> Task:
Put every line of the records into a numbered list, one line per item, and leave out the blank lines.

Part of a data file
++++++

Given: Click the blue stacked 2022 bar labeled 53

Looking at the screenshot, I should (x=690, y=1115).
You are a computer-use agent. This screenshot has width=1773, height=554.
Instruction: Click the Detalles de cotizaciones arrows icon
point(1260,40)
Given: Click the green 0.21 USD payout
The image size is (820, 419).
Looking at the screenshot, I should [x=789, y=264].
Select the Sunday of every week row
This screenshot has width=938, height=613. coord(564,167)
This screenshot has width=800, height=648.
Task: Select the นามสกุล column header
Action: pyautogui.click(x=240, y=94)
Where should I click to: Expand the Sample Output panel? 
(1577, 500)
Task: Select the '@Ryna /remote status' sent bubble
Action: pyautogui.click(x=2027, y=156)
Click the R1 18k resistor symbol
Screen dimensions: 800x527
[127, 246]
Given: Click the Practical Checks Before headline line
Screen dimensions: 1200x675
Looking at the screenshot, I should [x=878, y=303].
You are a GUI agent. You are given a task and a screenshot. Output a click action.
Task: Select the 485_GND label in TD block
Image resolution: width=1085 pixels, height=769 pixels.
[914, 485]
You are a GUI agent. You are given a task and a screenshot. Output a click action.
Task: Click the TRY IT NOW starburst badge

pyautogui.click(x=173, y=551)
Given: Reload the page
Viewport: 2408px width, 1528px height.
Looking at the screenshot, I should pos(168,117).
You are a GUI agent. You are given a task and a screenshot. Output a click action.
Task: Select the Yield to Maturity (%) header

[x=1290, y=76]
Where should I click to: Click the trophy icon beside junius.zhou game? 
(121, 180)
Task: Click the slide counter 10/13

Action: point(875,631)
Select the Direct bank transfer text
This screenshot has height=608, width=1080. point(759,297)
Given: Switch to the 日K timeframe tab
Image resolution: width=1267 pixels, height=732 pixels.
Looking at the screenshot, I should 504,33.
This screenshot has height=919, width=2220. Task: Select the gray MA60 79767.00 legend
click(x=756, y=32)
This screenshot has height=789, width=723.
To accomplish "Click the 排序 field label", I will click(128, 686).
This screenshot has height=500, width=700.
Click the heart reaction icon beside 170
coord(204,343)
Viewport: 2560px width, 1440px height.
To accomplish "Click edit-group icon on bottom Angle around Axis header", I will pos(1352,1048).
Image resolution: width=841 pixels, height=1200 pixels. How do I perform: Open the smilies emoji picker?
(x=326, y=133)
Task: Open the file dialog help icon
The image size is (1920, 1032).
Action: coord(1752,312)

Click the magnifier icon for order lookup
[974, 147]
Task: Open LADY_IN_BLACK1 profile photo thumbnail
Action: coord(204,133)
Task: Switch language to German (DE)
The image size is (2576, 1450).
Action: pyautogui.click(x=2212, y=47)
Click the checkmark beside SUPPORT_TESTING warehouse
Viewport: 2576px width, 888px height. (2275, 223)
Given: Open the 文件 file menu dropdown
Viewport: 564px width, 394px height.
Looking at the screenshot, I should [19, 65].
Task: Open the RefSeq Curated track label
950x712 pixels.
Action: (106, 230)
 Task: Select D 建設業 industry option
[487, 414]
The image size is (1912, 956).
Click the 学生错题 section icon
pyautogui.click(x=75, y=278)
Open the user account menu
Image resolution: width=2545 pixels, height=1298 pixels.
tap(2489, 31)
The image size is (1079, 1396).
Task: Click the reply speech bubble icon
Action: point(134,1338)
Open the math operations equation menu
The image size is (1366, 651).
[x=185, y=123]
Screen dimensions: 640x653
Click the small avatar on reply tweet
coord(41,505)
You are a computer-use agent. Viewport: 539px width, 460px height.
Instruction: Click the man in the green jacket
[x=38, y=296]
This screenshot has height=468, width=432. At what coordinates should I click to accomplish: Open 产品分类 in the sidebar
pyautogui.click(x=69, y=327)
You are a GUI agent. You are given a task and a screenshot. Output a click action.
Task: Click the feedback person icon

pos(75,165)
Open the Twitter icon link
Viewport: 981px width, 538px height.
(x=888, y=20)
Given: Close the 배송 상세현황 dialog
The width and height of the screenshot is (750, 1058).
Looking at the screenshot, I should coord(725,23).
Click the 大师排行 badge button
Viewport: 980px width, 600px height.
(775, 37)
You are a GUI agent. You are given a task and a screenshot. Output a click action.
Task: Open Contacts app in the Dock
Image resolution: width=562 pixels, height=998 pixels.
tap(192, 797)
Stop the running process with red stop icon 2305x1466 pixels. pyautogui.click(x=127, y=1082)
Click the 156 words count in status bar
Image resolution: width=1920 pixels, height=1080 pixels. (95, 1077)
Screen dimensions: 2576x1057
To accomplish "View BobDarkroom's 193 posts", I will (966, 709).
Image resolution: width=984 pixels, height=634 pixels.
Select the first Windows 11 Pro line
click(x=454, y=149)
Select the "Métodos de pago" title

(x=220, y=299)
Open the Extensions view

++++++

> Answer to the problem:
1. Given: Click the blue stacked 2022 bar labeled 53
2. Looking at the screenshot, I should (x=690, y=1115).
3. You are a computer-use agent. This screenshot has width=1773, height=554.
4. Instruction: Click the Detalles de cotizaciones arrows icon
5. point(1260,40)
6. Given: Click the green 0.21 USD payout
7. The image size is (820, 419).
8. Looking at the screenshot, I should [x=789, y=264].
9. Select the Sunday of every week row
10. This screenshot has width=938, height=613. coord(564,167)
11. This screenshot has width=800, height=648.
12. Task: Select the นามสกุล column header
13. Action: pyautogui.click(x=240, y=94)
14. Where should I click to: Expand the Sample Output panel? 
15. (1577, 500)
16. Task: Select the '@Ryna /remote status' sent bubble
17. Action: pyautogui.click(x=2027, y=156)
18. Click the R1 18k resistor symbol
19. Screen dimensions: 800x527
20. [127, 246]
21. Given: Click the Practical Checks Before headline line
22. Screen dimensions: 1200x675
23. Looking at the screenshot, I should [x=878, y=303].
24. You are a GUI agent. You are given a task and a screenshot. Output a click action.
25. Task: Select the 485_GND label in TD block
26. Image resolution: width=1085 pixels, height=769 pixels.
27. [914, 485]
28. You are a GUI agent. You are given a task and a screenshot. Output a click action.
29. Task: Click the TRY IT NOW starburst badge
30. pyautogui.click(x=173, y=551)
31. Given: Reload the page
32. Viewport: 2408px width, 1528px height.
33. Looking at the screenshot, I should pos(168,117).
34. You are a GUI agent. You are given a task and a screenshot. Output a click action.
35. Task: Select the Yield to Maturity (%) header
36. [x=1290, y=76]
37. Where should I click to: Click the trophy icon beside junius.zhou game? 
38. (121, 180)
39. Task: Click the slide counter 10/13
40. Action: point(875,631)
41. Select the Direct bank transfer text
42. This screenshot has height=608, width=1080. point(759,297)
43. Given: Switch to the 日K timeframe tab
44. Image resolution: width=1267 pixels, height=732 pixels.
45. Looking at the screenshot, I should 504,33.
46. This screenshot has height=919, width=2220. Task: Select the gray MA60 79767.00 legend
47. click(x=756, y=32)
48. This screenshot has height=789, width=723.
49. To accomplish "Click the 排序 field label", I will click(128, 686).
50. This screenshot has height=500, width=700.
51. Click the heart reaction icon beside 170
52. coord(204,343)
53. Viewport: 2560px width, 1440px height.
54. To accomplish "Click edit-group icon on bottom Angle around Axis header", I will pos(1352,1048).
55. Image resolution: width=841 pixels, height=1200 pixels. How do I perform: Open the smilies emoji picker?
56. (x=326, y=133)
57. Task: Open the file dialog help icon
58. The image size is (1920, 1032).
59. Action: coord(1752,312)
60. Click the magnifier icon for order lookup
61. [974, 147]
62. Task: Open LADY_IN_BLACK1 profile photo thumbnail
63. Action: coord(204,133)
64. Task: Switch language to German (DE)
65. The image size is (2576, 1450).
66. Action: pyautogui.click(x=2212, y=47)
67. Click the checkmark beside SUPPORT_TESTING warehouse
68. Viewport: 2576px width, 888px height. (2275, 223)
69. Given: Open the 文件 file menu dropdown
70. Viewport: 564px width, 394px height.
71. Looking at the screenshot, I should [19, 65].
72. Task: Open the RefSeq Curated track label
73. 950x712 pixels.
74. Action: (106, 230)
75.  Task: Select D 建設業 industry option
76. [487, 414]
77. The image size is (1912, 956).
78. Click the 学生错题 section icon
79. pyautogui.click(x=75, y=278)
80. Open the user account menu
81. Image resolution: width=2545 pixels, height=1298 pixels.
82. tap(2489, 31)
83. The image size is (1079, 1396).
84. Task: Click the reply speech bubble icon
85. Action: point(134,1338)
86. Open the math operations equation menu
87. The image size is (1366, 651).
88. [x=185, y=123]
89. Screen dimensions: 640x653
90. Click the small avatar on reply tweet
91. coord(41,505)
92. You are a computer-use agent. Viewport: 539px width, 460px height.
93. Instruction: Click the man in the green jacket
94. [x=38, y=296]
95. This screenshot has height=468, width=432. At what coordinates should I click to accomplish: Open 产品分类 in the sidebar
96. pyautogui.click(x=69, y=327)
97. You are a GUI agent. You are given a task and a screenshot. Output a click action.
98. Task: Click the feedback person icon
99. pos(75,165)
100. Open the Twitter icon link
101. Viewport: 981px width, 538px height.
102. (x=888, y=20)
103. Given: Close the 배송 상세현황 dialog
104. The width and height of the screenshot is (750, 1058).
105. Looking at the screenshot, I should coord(725,23).
106. Click the 大师排行 badge button
107. Viewport: 980px width, 600px height.
108. (775, 37)
109. You are a GUI agent. You are given a task and a screenshot. Output a click action.
110. Task: Open Contacts app in the Dock
111. Image resolution: width=562 pixels, height=998 pixels.
112. tap(192, 797)
113. Stop the running process with red stop icon 2305x1466 pixels. pyautogui.click(x=127, y=1082)
114. Click the 156 words count in status bar
115. Image resolution: width=1920 pixels, height=1080 pixels. (95, 1077)
116. Screen dimensions: 2576x1057
117. To accomplish "View BobDarkroom's 193 posts", I will (966, 709).
118. Image resolution: width=984 pixels, height=634 pixels.
119. Select the first Windows 11 Pro line
120. click(x=454, y=149)
121. Select the "Métodos de pago" title
122. (x=220, y=299)
123. Open the Extensions view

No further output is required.